Shreyas is a cop who loses his gun. Kay Kay is a terrorist who comes to Mumbai and loses his heart to an angel-faced bar dancer, played by Shehnaz. Vijay Maurya plays his aide in Mumbai. Mahie Gill is a TV reporter out for scoops. Rakesh Bedi is a commissioner whose daughter, Shruti Seth wants to marry Amit Pandit, a wannabe actor and he is against the match. Wait! Wait! Wait! Hang on!
Seems like a lot of twists and turns at the point where each sub-plot is being established. However, it smoothens out into a story about how Shreyas, a gullible cop gets entangled with all these people and enters dangerous territory while searching for his lost gun.
Shreyas Talpade is entertaining as the good-hearted and stupid cop who is a Mamma’s boy. He is extremely likeable as the confused cop who happens to be at the right place at the right time. Kay Kay Menon is simply brilliant as the Urdu poet terrorist turned roadside Romeo. It would be a delight to see Kay Kay in bigger movies. His Urdu lines are beautiful and when he mixes Urdu with pedestrian Hindi, it’s hilarious. His scenes with the South Indian gangster turned caterer are among the funniest in the movie. Kay Kay has previously played an Urdu spouting
ghazal singer in
Maan Gaye Mughal-E-Azam with glee.
Shenaz Treasurywala looks angelic but she cannot dance even though she is a bar dancer. Mahie Gill, who wowed us in
Dev D and
Gulaal doesn’t have much to do. Her make up and clothes aren’t that great either. She pops up every 10 minutes with a news byte and has one song with Shreyas called Mahiya which is quite nice. Shruti Seth plays a drama queen to the hilt. Newcomer Shiv Pandit isn’t a looker and his only job is to rattle famous Hindi film dialogues. Rakesh Bedi does well as a troubled inspector-father. Bharti Achrekar tends to get a bit annoying or jarring as Shreyas imagines her yelling at him or advising him in every scene.
Woof...that's a lot of explaining about the cast and crew of the film, all jostling for sceen time. There is a caper element to the mayhem bubbling on-screen and gives the film a zippy pace, like a bumpy ride at the end of a road where you know you would not want a cul-de-sac. The background score gets quite jarring at times, trying to elevate the story into a farce when you actually want to follow it seriously . And why does a rock score play every time a terrorist is on screen. It’s as if they are being glorified like rock stars. The story is crazy and slightly exaggerated.

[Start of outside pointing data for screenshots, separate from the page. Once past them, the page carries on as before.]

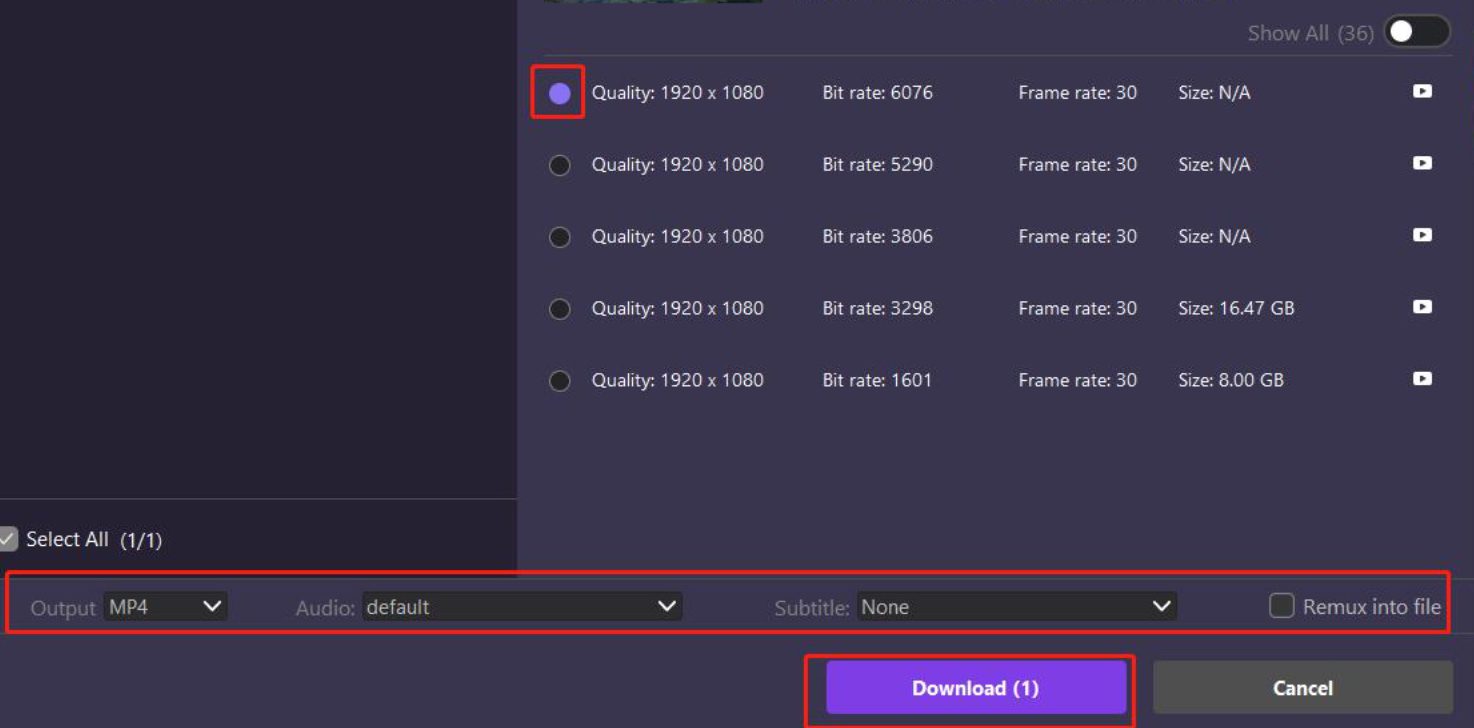This screenshot has height=728, width=1474.
Task: Enable the Remux into file checkbox
Action: click(x=1281, y=606)
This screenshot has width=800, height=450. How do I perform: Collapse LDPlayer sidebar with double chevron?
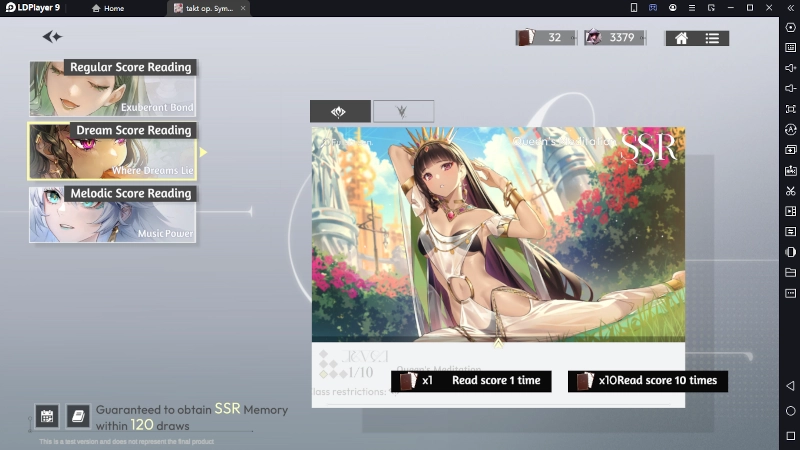(790, 7)
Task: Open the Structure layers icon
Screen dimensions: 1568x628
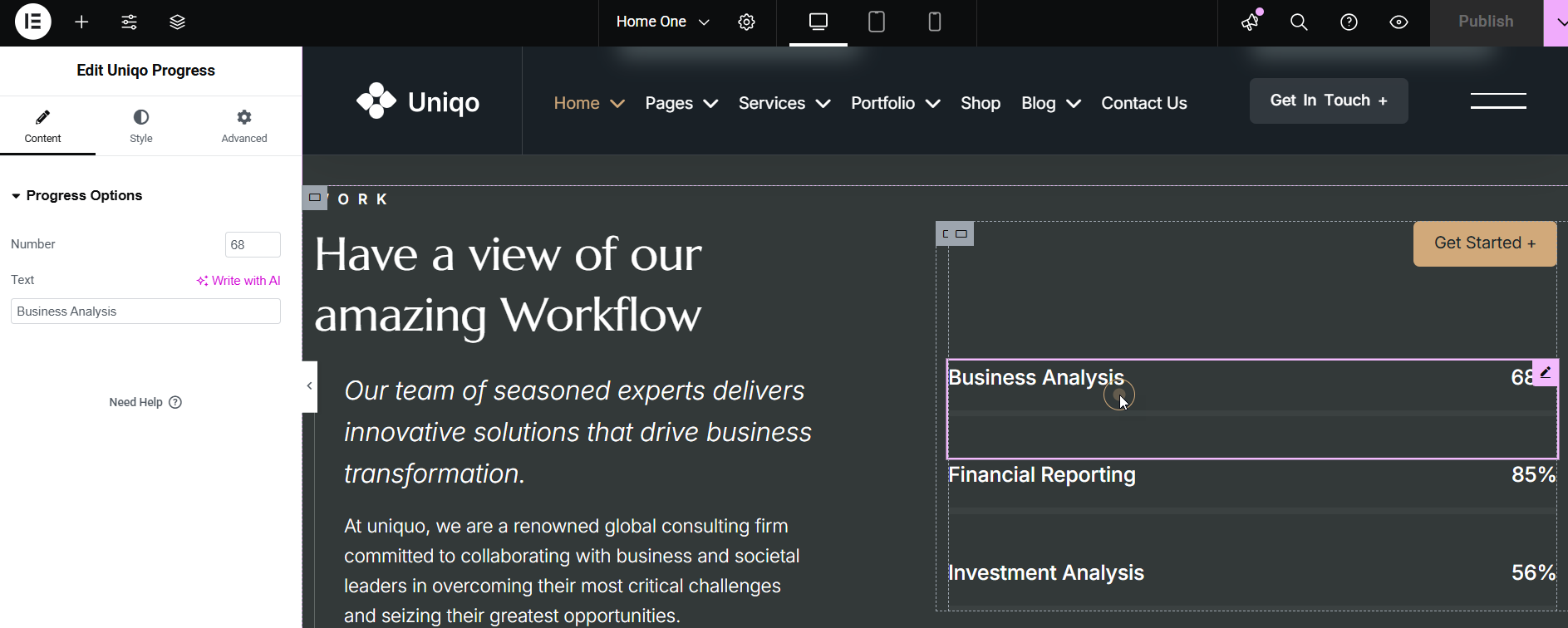Action: (x=177, y=22)
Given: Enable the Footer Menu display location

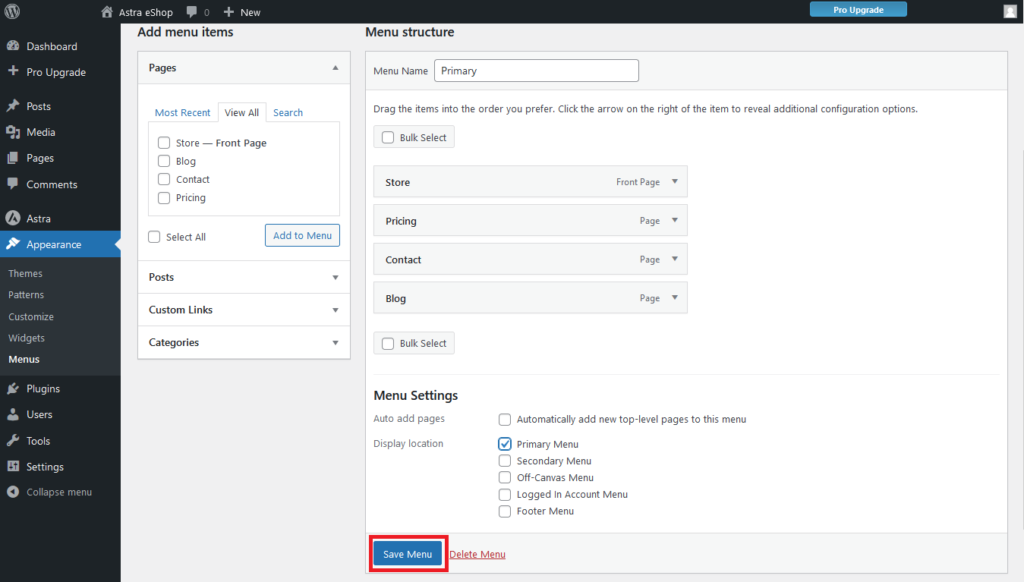Looking at the screenshot, I should [x=505, y=511].
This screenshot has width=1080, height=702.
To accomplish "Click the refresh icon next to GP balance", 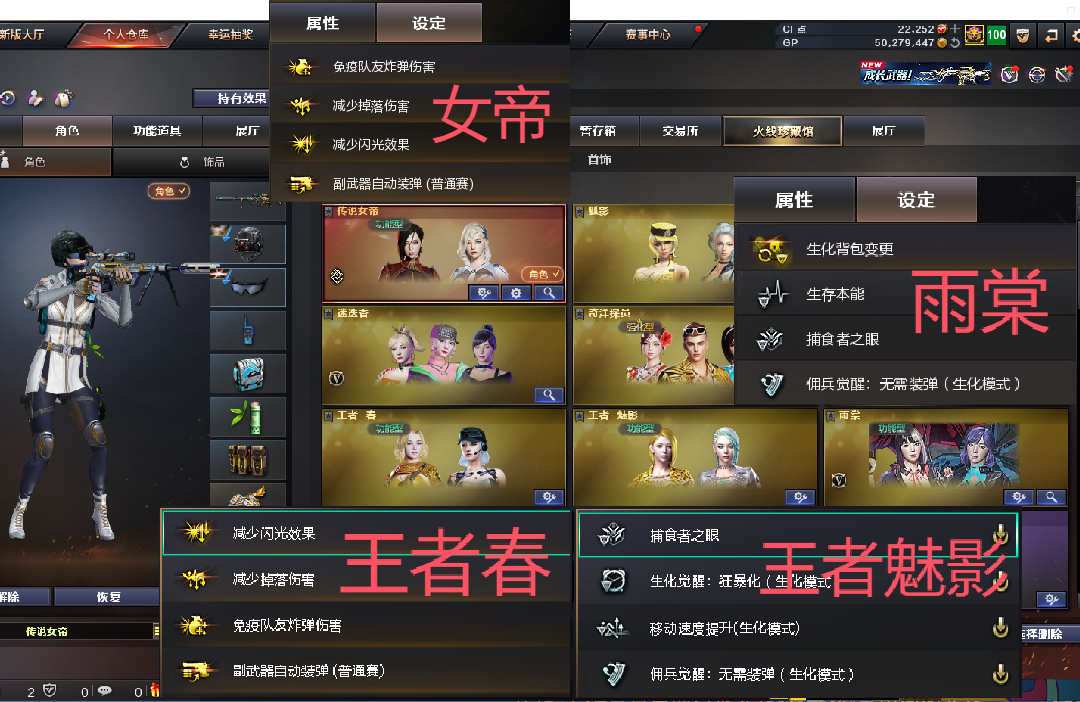I will tap(955, 43).
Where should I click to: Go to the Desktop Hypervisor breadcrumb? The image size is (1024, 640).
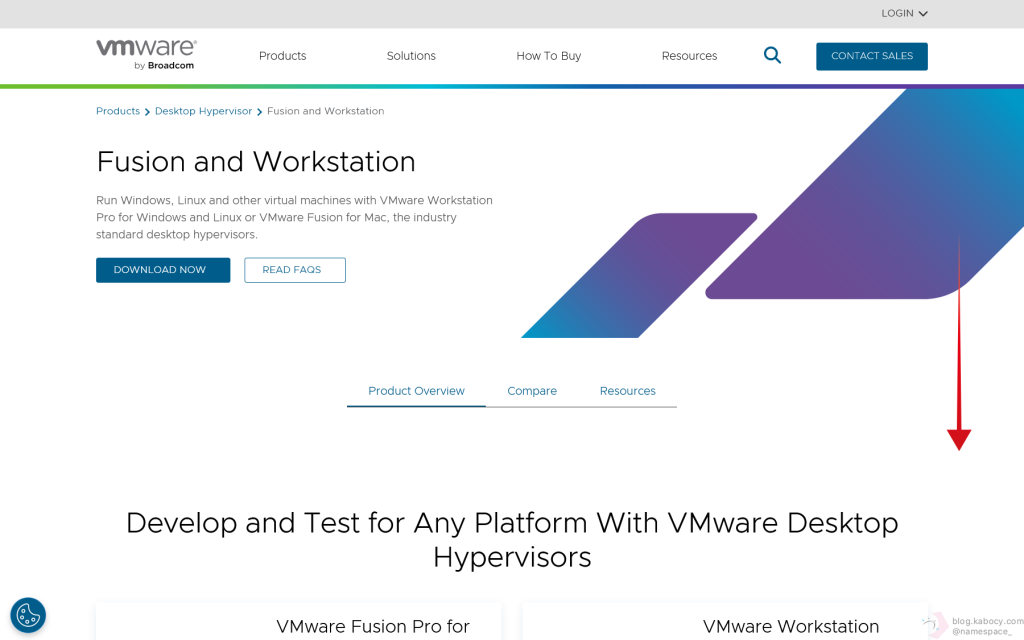tap(203, 111)
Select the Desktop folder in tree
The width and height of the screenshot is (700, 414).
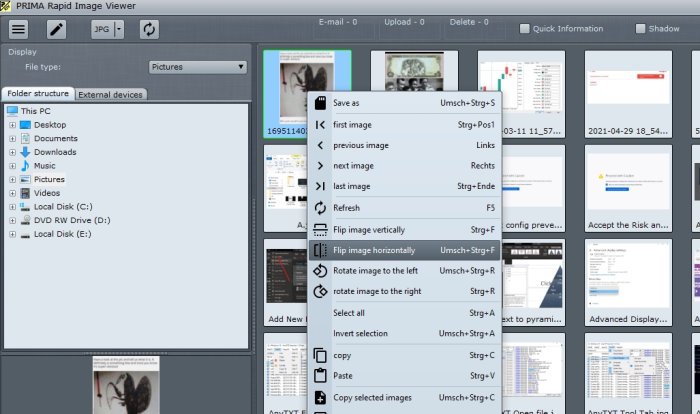49,125
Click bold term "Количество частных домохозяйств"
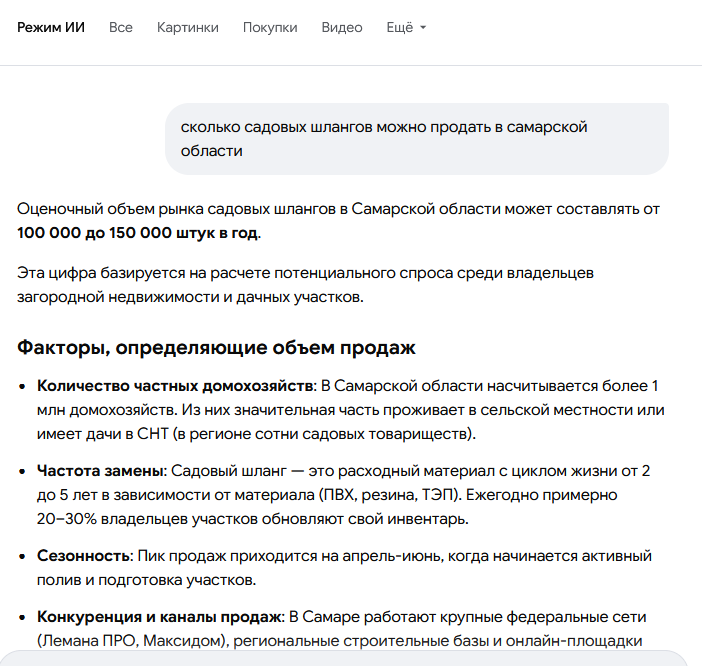 tap(176, 385)
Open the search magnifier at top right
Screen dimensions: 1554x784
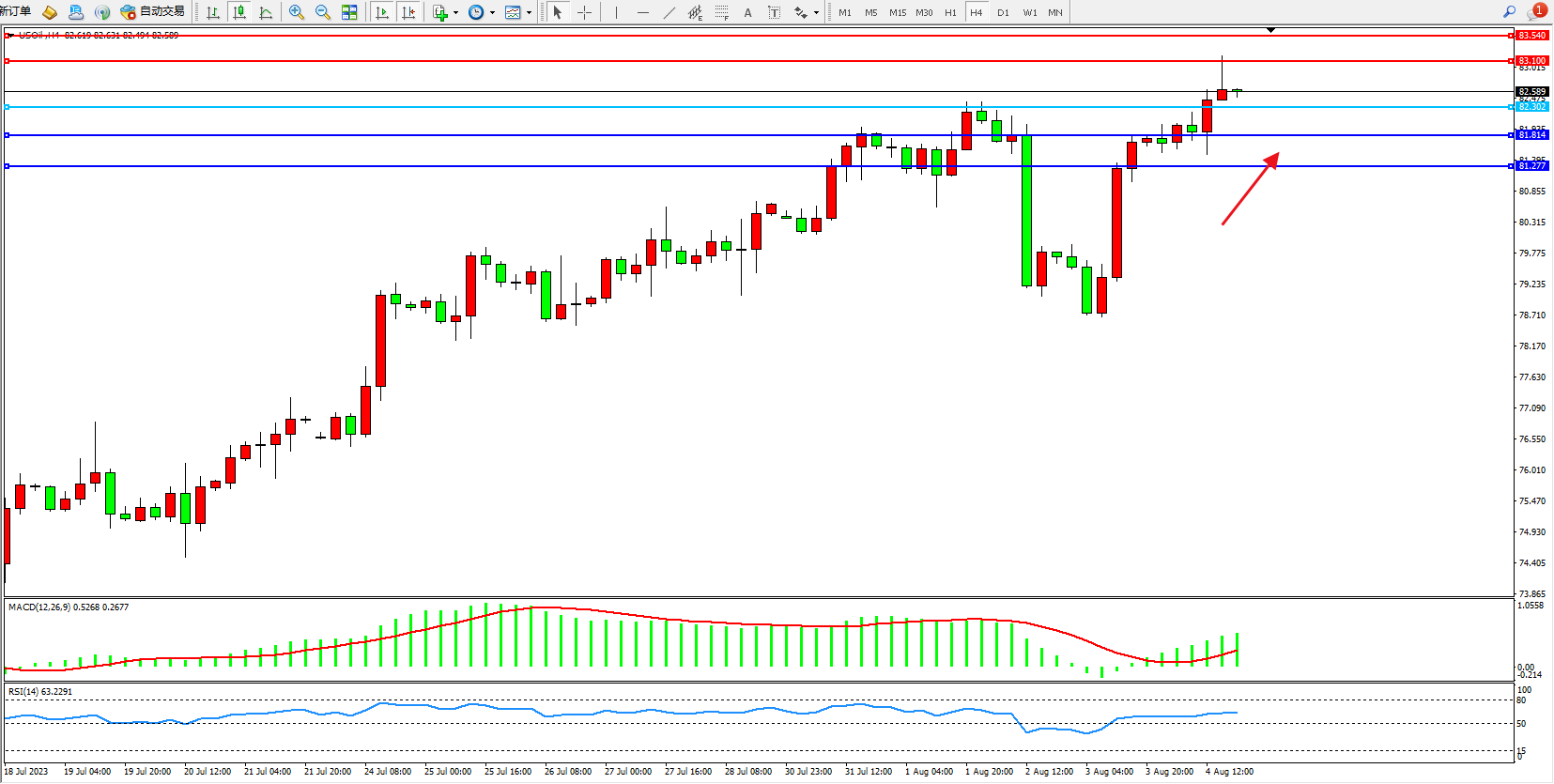pyautogui.click(x=1510, y=12)
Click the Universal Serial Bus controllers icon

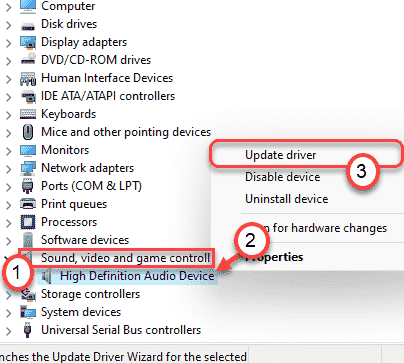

Aagey Se Right takes serious subjects like terrorists and cops and gives it a comic twist. It’s a masaledaar fun ride and thankfully the humour is dialogue based. There are some spoof scenes like the Matrix-in-a-burkha scene and a Bihari Spiderman flick which are quite funny.
Some people might find the movie very confusing and noisy as there are too many characters and may not like it at all. Otherwise, it is a time-pass and almost mindless film, that makes you laugh if you manage to keep up with it. It might meet the same fate as the last Kay Kay mad-cap film
Sankat City fell into; good reviews but poor turnout.